Corporate Level Strategy
Corporate level strategy occupies the highest level of strategic decision making and covers actions dealing with the objective of the firm, acquisition and allocation of resources and coordination of strategies of various SBUs for optimal performance.
Top management of the organization makes such decisions. The nature of strategic decisions tends to be value-oriented, conceptual and less concrete than decisions at the business or functional level.
Business level strategy is – applicable in those organizations, which have different businesses-and each business is treated as strategic business unit (SBU). The fundamental concept in SBU is to identify the discrete independent product / market segments served by an organization.
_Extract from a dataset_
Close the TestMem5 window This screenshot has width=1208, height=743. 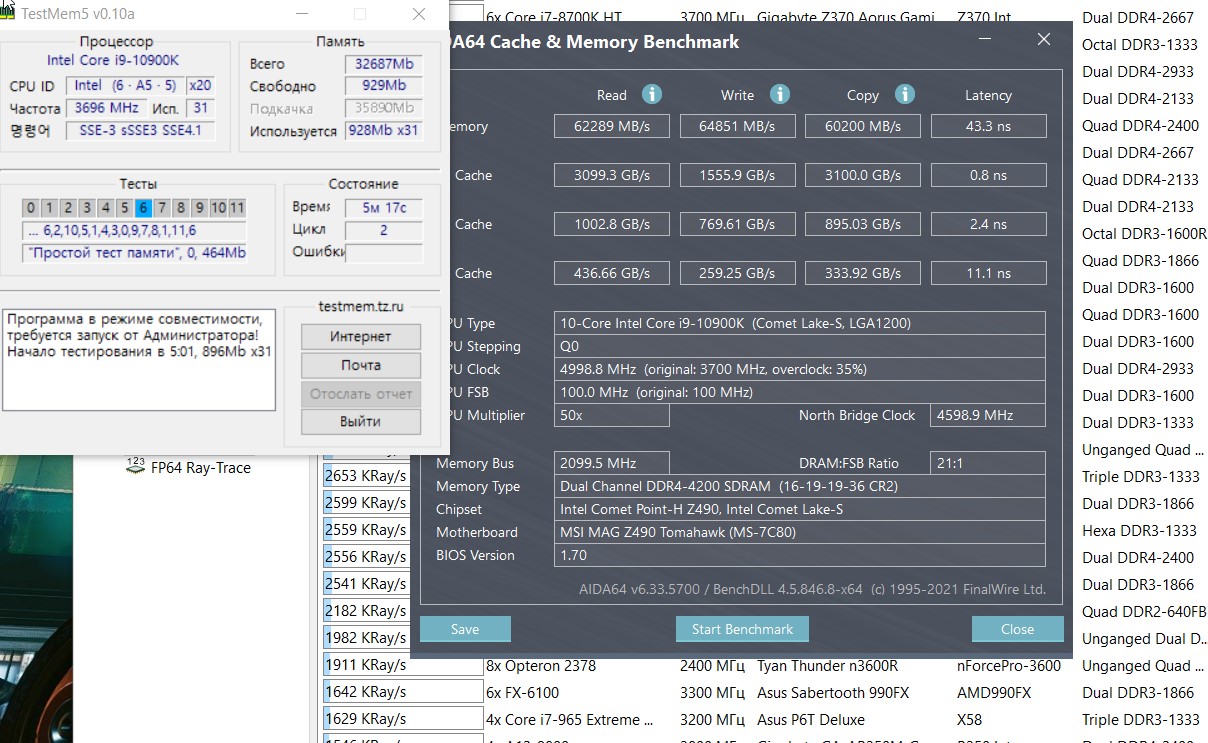pos(420,14)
Since each product/market segment has a distinct environment, a SBU is created for each such segment. For example, Reliance Industries Limited operates in textile fabrics, yarns, fibers, and a variety of petrochemical products. For each product group, the nature of market in terms of customers, competition, and marketing channel differs.
Therefore, it requires different strategies for its different product groups. Thus, where SBU concept is applied, each SBU sets its own strategies to make the best use of its resources (its strategic advantages) given the environment it faces. At such a level, strategy is a comprehensive plan providing objectives for SBUs, allocation of resources among functional areas and coordination between them for making optimal contribution to the achievement of corporate-level objectives.
Such strategies operate within the overall strategies of the organization. The corporate strategy sets the long-term objectives of the firm and the broad constraints and policies within which a SBU operates. The corporate level will help the SBU define its scope of operations and also limit or enhance the SBUs operations by the resources the corporate level assigns to it. There is a difference between corporate-level and business-level strategies.
For example, Andrews says that in an organization of any size or diversity, corporate strategy usually applies to the whole enterprise, while business strategy, less comprehensive, defines the choice of product or service and market of individual business within the firm. In other words, business strategy relates to the ‘how’ and corporate strategy to the ‘what’. Corporate strategy defines the business in which a company will compete preferably in a way that focuses resources to convert distinctive competence into competitive advantage.’
Corporate strategy is not the sum total of business strategies of the corporation but it deals with different subject matter. While the corporation is concerned with and has impact on business strategy, the former is concerned with the shape and balancing of growth and renewal rather than in market execution.
Functional strategy, as is suggested by the title, relates to a single functional operation and the activities involved therein. Decisions at this level within the organization are often described as tactical. Such decisions are guided and constrained by some overall strategic considerations.
Functional strategy deals with relatively restricted plan providing objectives for specific function, allocation of resources among different operations within that functional area and coordi-nation between them for optimal contribution to the achievement of the SBU and corporate-level objectives.
Below the functional-level strategy, there may be operations level strategies as each function may be dividend into several sub functions. For example, marketing strategy, a functional strategy, can be subdivided into promotion, sales, distribution, pricing strategies with each sub function strategy contributing to functional strategy.